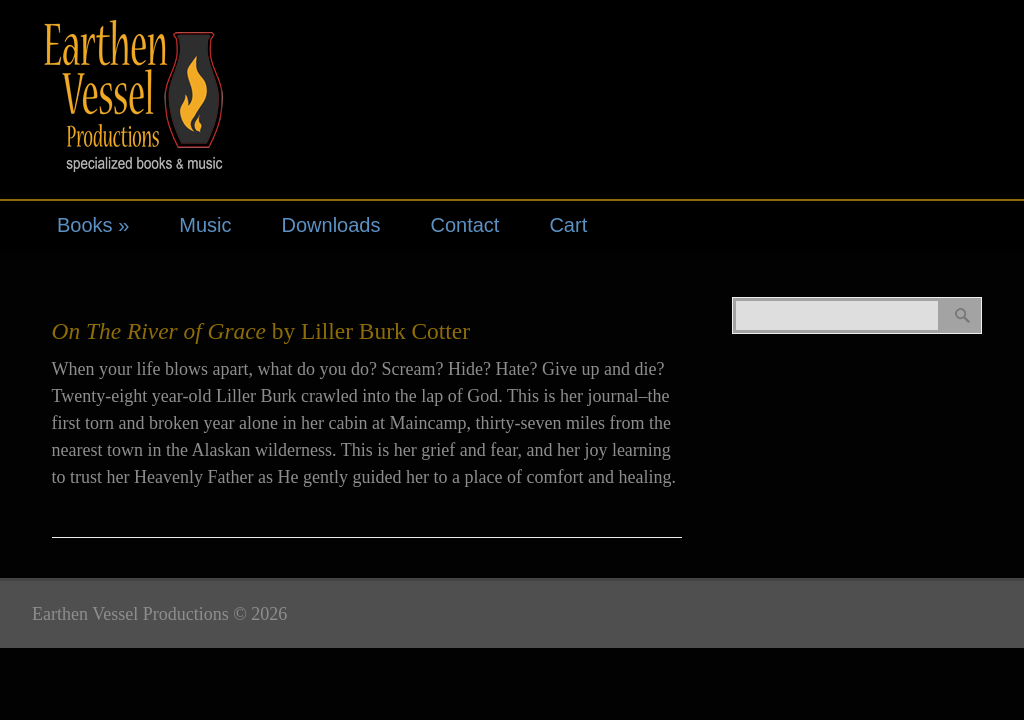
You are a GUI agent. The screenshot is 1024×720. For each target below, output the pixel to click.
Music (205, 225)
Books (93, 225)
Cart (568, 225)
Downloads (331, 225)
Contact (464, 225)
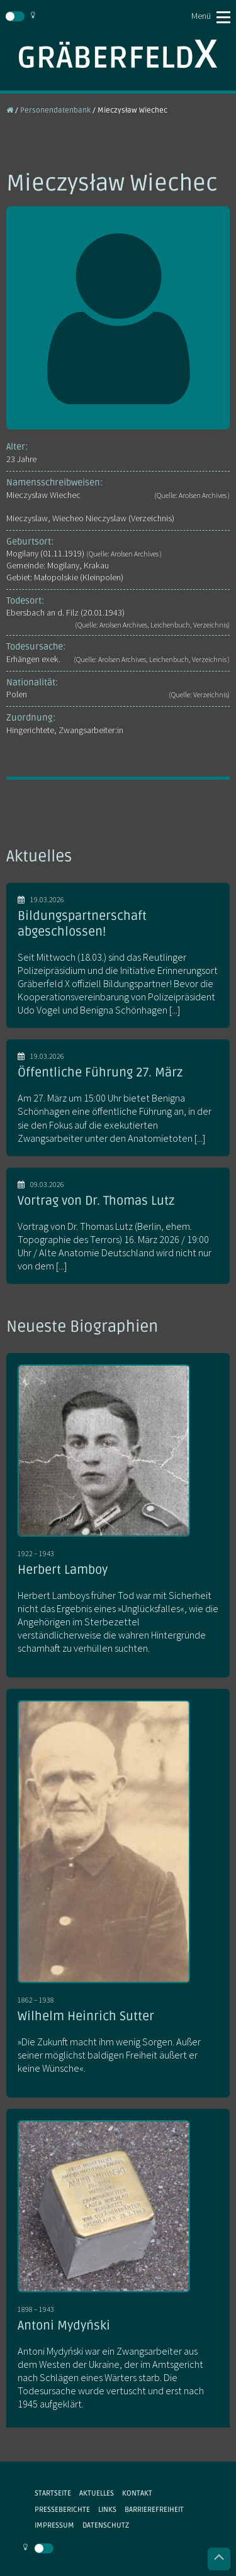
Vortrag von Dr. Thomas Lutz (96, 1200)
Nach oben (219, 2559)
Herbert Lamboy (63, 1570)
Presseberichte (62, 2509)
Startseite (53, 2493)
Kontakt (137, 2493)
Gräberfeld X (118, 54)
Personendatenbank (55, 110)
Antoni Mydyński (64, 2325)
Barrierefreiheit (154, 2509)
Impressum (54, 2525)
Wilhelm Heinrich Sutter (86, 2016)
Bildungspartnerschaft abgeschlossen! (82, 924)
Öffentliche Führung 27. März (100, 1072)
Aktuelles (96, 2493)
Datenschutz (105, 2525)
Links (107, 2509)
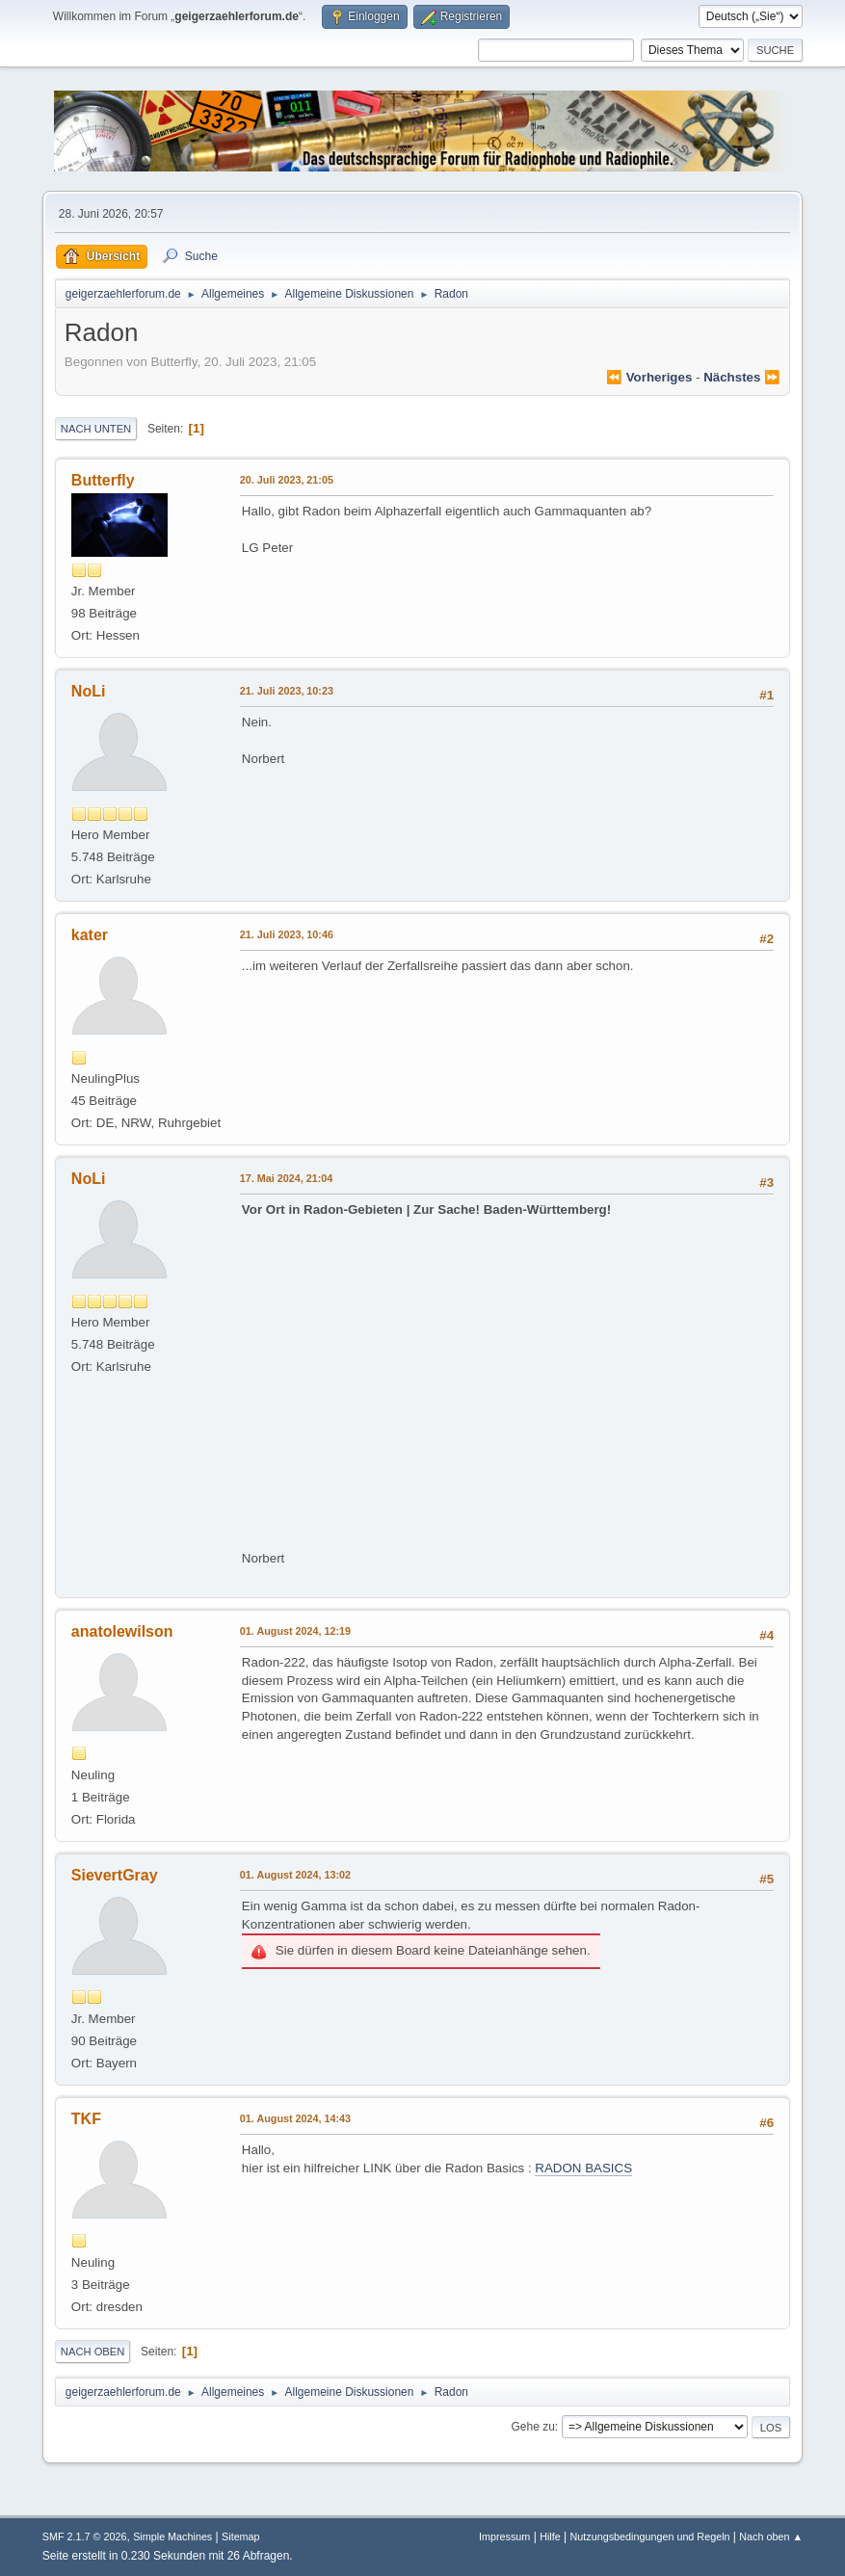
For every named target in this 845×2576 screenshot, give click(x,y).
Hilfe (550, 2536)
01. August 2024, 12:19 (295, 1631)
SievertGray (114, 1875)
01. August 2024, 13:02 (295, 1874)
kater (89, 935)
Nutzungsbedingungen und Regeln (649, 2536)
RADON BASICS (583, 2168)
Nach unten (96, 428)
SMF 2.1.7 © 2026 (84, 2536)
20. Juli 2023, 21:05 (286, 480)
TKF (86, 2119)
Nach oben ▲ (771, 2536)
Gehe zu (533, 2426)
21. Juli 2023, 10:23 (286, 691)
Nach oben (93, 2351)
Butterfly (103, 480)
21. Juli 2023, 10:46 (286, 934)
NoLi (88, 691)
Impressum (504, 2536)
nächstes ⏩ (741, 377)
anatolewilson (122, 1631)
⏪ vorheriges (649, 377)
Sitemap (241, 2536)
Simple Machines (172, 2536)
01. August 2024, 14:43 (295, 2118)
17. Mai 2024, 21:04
_ _ _ _
▸ Required task: Copy the listing above word for word, leaving out the pictures.

▸ The response:
You are a GUI agent. The screenshot is 1024×720. For each target below, output the pixel to click.
Music (205, 225)
Books (93, 225)
Cart (568, 225)
Downloads (331, 225)
Contact (464, 225)
Vortrag von Dr. Thomas Lutz (96, 1200)
Nach oben (219, 2559)
Herbert Lamboy (63, 1570)
Presseberichte (62, 2509)
Startseite (53, 2493)
Kontakt (137, 2493)
Gräberfeld X (118, 54)
Personendatenbank (55, 110)
Antoni Mydyński (64, 2325)
Barrierefreiheit (154, 2509)
Impressum (54, 2525)
Wilhelm Heinrich Sutter (86, 2016)
Bildungspartnerschaft abgeschlossen! (82, 924)
Öffentliche Führung 27. März (100, 1072)
Aktuelles (96, 2493)
Datenschutz (105, 2525)
Links (107, 2509)
For every named target in this 845×2576 screenshot, give click(x,y).
Hilfe (550, 2536)
01. August 2024, 12:19 (295, 1631)
SievertGray (114, 1875)
01. August 2024, 13:02 (295, 1874)
kater (89, 935)
Nutzungsbedingungen und Regeln (649, 2536)
RADON BASICS (583, 2168)
Nach unten (96, 428)
SMF 2.1.7 © 2026 (84, 2536)
20. Juli 2023, 21:05 (286, 480)
TKF (86, 2119)
Nach oben ▲ (771, 2536)
Gehe zu (533, 2426)
21. Juli 2023, 10:23 (286, 691)
Nach oben (93, 2351)
Butterfly (103, 480)
21. Juli 2023, 10:46 (286, 934)
NoLi (88, 691)
Impressum (504, 2536)
nächstes ⏩ (741, 377)
anatolewilson (122, 1631)
⏪ vorheriges (649, 377)
Sitemap (241, 2536)
Simple Machines (172, 2536)
01. August 2024, 14:43 (295, 2118)
17. Mai 2024, 21:04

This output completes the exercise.